I strongly support Stephen's reply with regard to redundancy. This
question is often raised in our EAD workshops- why do I need to include
things like <head> and <arrangement> when I can automatically generate them
during output? My first reply is that you can but you cannot be sure that
someone else will. What is an obvious solution when the file is living on
your server and you can supply all the bells in whistles, may create
problems in a shared environment such as consortial database where there are
other assumptions about the availability of certain data elements that might
drive displays.
Another argument for greater consistency in encoding, probably driven by
some generally accepted and widely implemented content and encoding
protocol. But until that halcyon day-
Michael
-----Original Message-----
From: Michael Rush [mailto:[log in to unmask]]
Sent: Thursday, September 05, 2002 3:41 PM
To: [log in to unmask]
Subject: Encoding questions -- long
Hello all,
After a brief project hiatus, I've returned to the work of implementing EAD
here at the Mass. Historical Society. Looking with fresh eyes at the
encoding template I created earlier, I have some questions:
1. I'm hunting for ways to reduce redundancy. Encoding a series list in
<organization> seems superfluous when they are repeated in the <dsc> and can
be extracted for display in a list. Are there any compelling reasons to
continue to encode the series list in <organization>?
2. Also in an effort to reduce redundancy, I'm considering not using
<frontmatter>. The only piece of data which I had included in <frontmatter>
which is not encoded elsewhere is publication copyright info for guides we
actually published years ago, mostly to accompany microfilm editions. If
eadheader/publicationstmt refers to the electronic publication of a guide, I
see no where else to encode it. Does anyone else face the problem of
encoding two separate sets of publication data, one for a printed version of
a guide and one for the electronic version? If so, have you managed to do
it without using <frontmatter>?
3. I plan on using the normal attribute for date and unitdate tags. When
encoding a date that has a missing date month or year, is the best practice
to replace those digits with zeros? For example, would you encode September
2002 as normal="20020900" or September 5, no year, as normal="00000905"?

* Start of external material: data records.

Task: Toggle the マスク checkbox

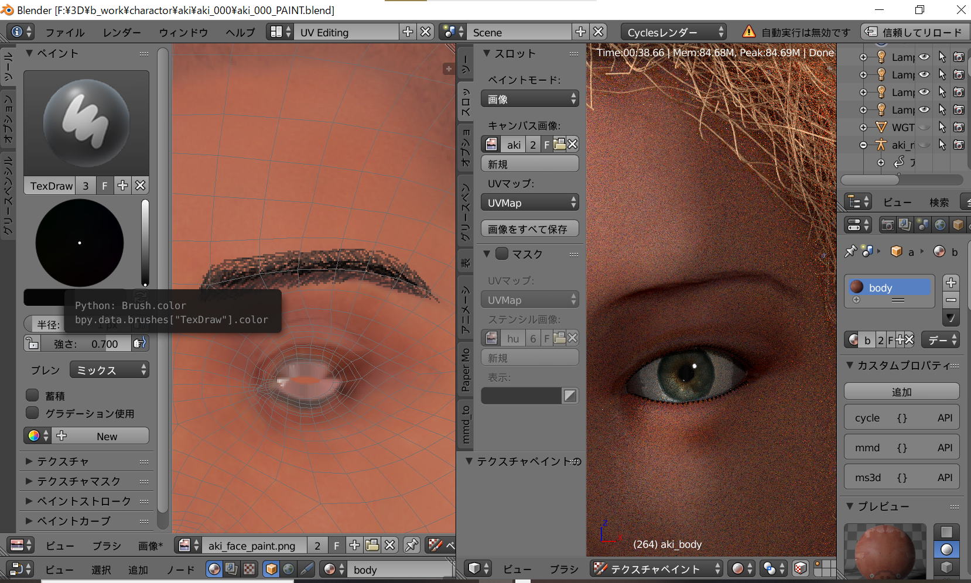Action: (x=502, y=253)
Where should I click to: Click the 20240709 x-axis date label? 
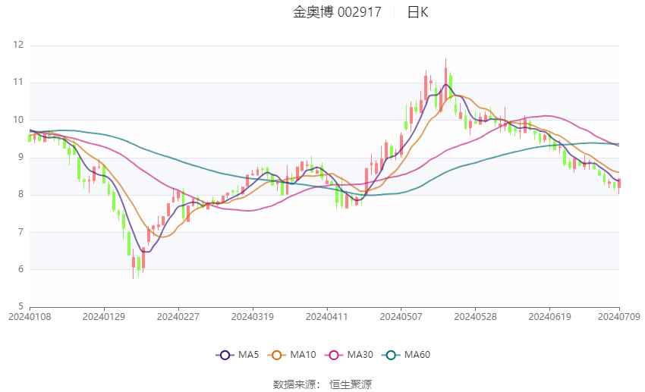click(618, 317)
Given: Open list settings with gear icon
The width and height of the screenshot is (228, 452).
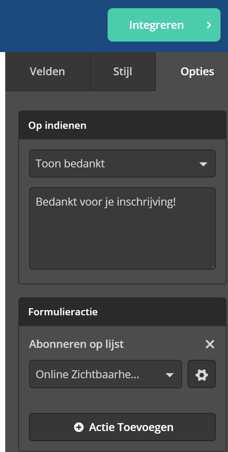Looking at the screenshot, I should 202,374.
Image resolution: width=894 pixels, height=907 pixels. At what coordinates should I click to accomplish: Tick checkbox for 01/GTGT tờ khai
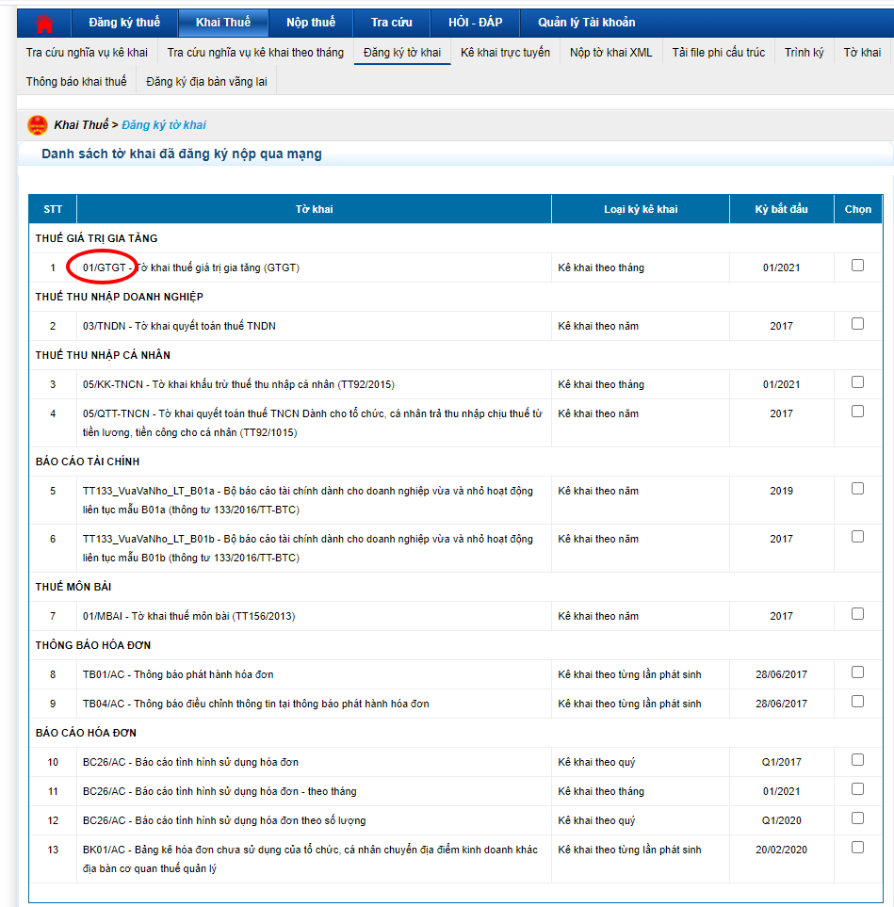(857, 266)
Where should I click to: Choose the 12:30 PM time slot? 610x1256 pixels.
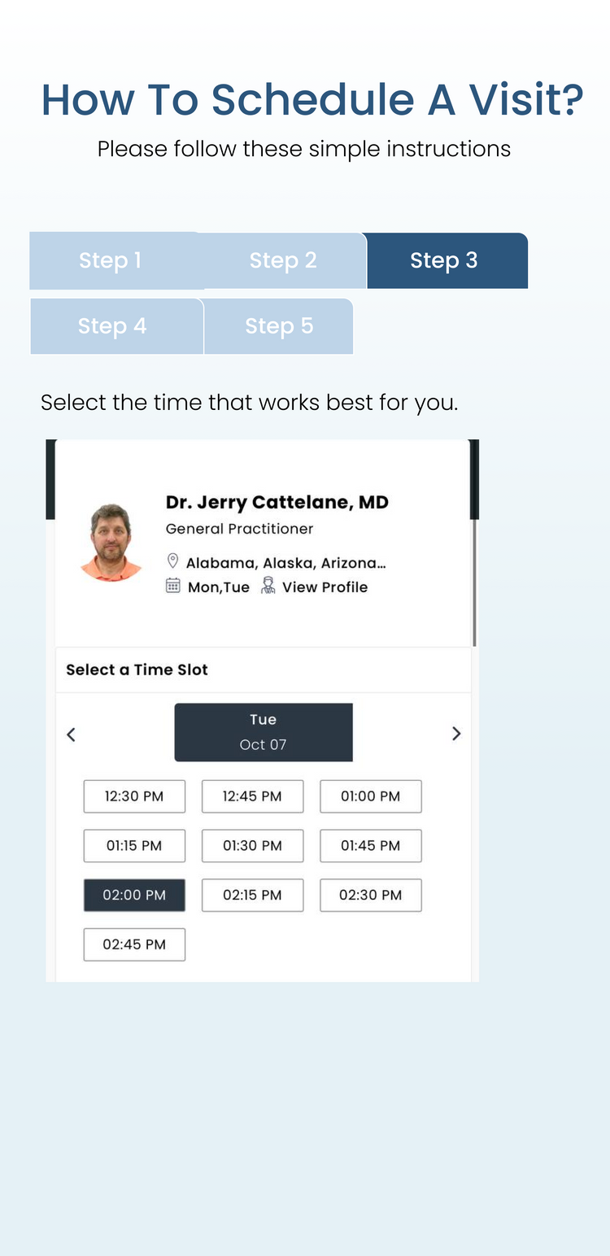click(x=134, y=796)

4. Does it make sense to encode collection dates as listed in the
eadheader/titlestmt/titleproper in <date> tags? In a moment of enthusiasm
for lots of <date> tags I thought it would be a good idea, but now I'm less
enthused and it seems pointless, especially since the same data is more
explicitly identified in the archdesc/did/unitdate elements.

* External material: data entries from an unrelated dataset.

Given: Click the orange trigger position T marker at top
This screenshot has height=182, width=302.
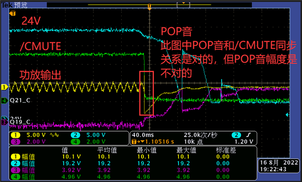Looking at the screenshot, I should pos(149,6).
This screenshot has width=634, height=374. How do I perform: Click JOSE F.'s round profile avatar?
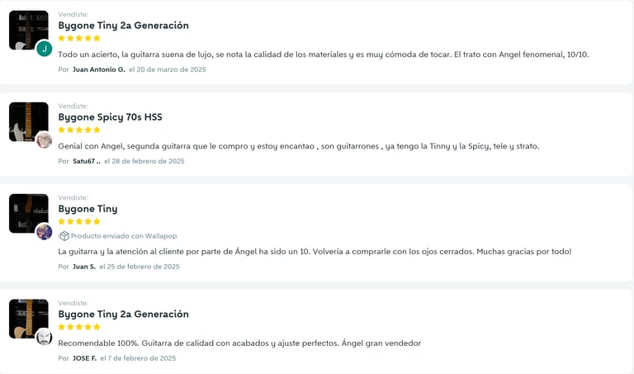tap(44, 337)
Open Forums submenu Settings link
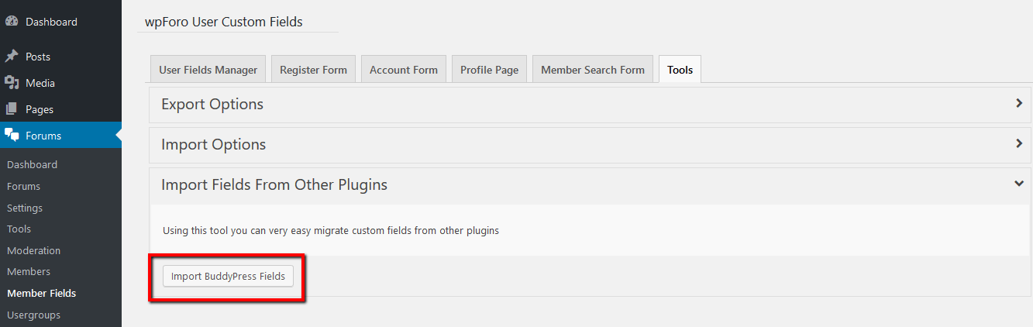This screenshot has width=1033, height=327. (x=25, y=208)
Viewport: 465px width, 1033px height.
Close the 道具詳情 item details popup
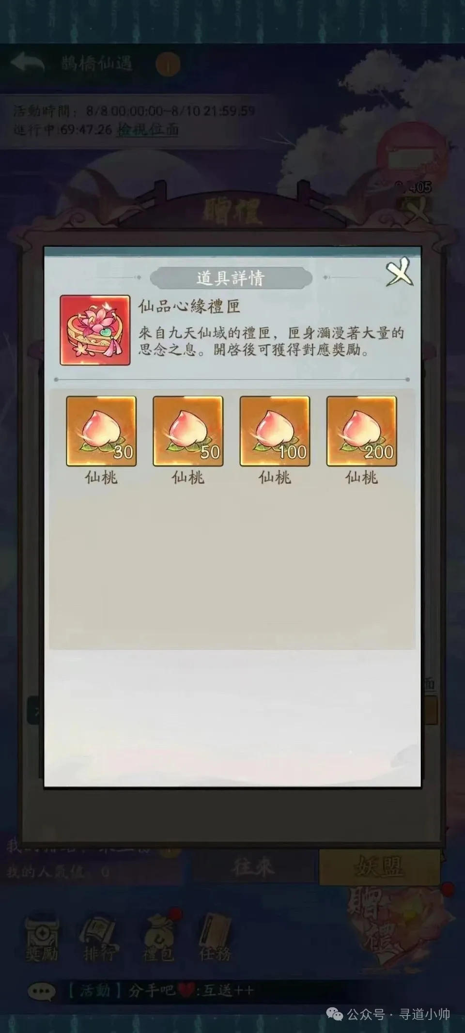point(399,273)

5. How do you recommend using the <eadid>? I know lots of institutions use
the SGML Open Catalog specification, but I'm unclear on how it works what
the benefits are, and if it works in XML at all. We don't anticipate
sharing our EAD files in any sort of consortium at the moment, so I was
planning on using a simple four-digit file numbering system.
<eadid systemid="MHS" type="file" encodinganalog="identifier">0001</eadid>
(in which case the file name would be 0001.xml), for example.

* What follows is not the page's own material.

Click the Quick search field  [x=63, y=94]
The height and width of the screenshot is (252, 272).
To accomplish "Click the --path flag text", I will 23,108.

6. A final, non-encoding question. For institutions that have decided to
deliver raw xml for client-side transformation, what are the advantages of
this approach? I'm of the opinion that if a user is ultimately going to see
an HTML based display, why not just send the HTML to begin with? Am I
missing something? (We will soon begin delivering XML as a part of a
digital text project, and I think the consensus here is that we will be
converting our xml data on the fly on our server.)
Thanks in advance for taking the time to read this laundry list, and for any
advice that comes to mind.
Mike
____________________________________
Michael Rush - Manuscript Processor
Massachusetts Historical Society
[log in to unmask] - (617)646-0553
|